• **What is expected**:
Find where "[Next product] (152, 72)" occurs in the data below, and retype that line and every later line exactly.

----- Dataset -----

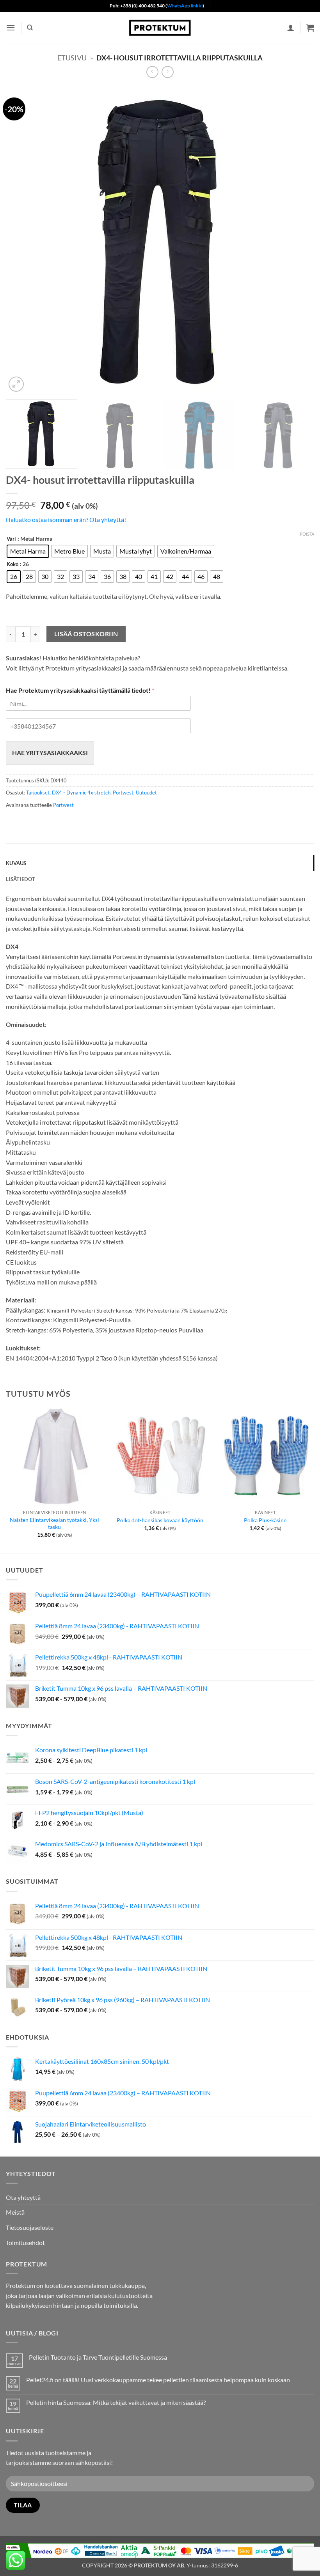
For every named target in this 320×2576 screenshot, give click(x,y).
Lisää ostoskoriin (86, 633)
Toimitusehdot (25, 2242)
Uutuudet (146, 792)
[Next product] (152, 72)
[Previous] (22, 240)
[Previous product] (168, 72)
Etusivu (72, 57)
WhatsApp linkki (185, 6)
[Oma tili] (291, 27)
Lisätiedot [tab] (21, 879)
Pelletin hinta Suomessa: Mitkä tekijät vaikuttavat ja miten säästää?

-----

• **Answer section**:
[Next product] (152, 72)
[Previous] (22, 240)
[Previous product] (168, 72)
Etusivu (72, 57)
WhatsApp linkki (185, 6)
[Oma tili] (291, 27)
Lisätiedot [tab] (21, 879)
Pelletin hinta Suomessa: Mitkä tekijät vaikuttavat ja miten säästää?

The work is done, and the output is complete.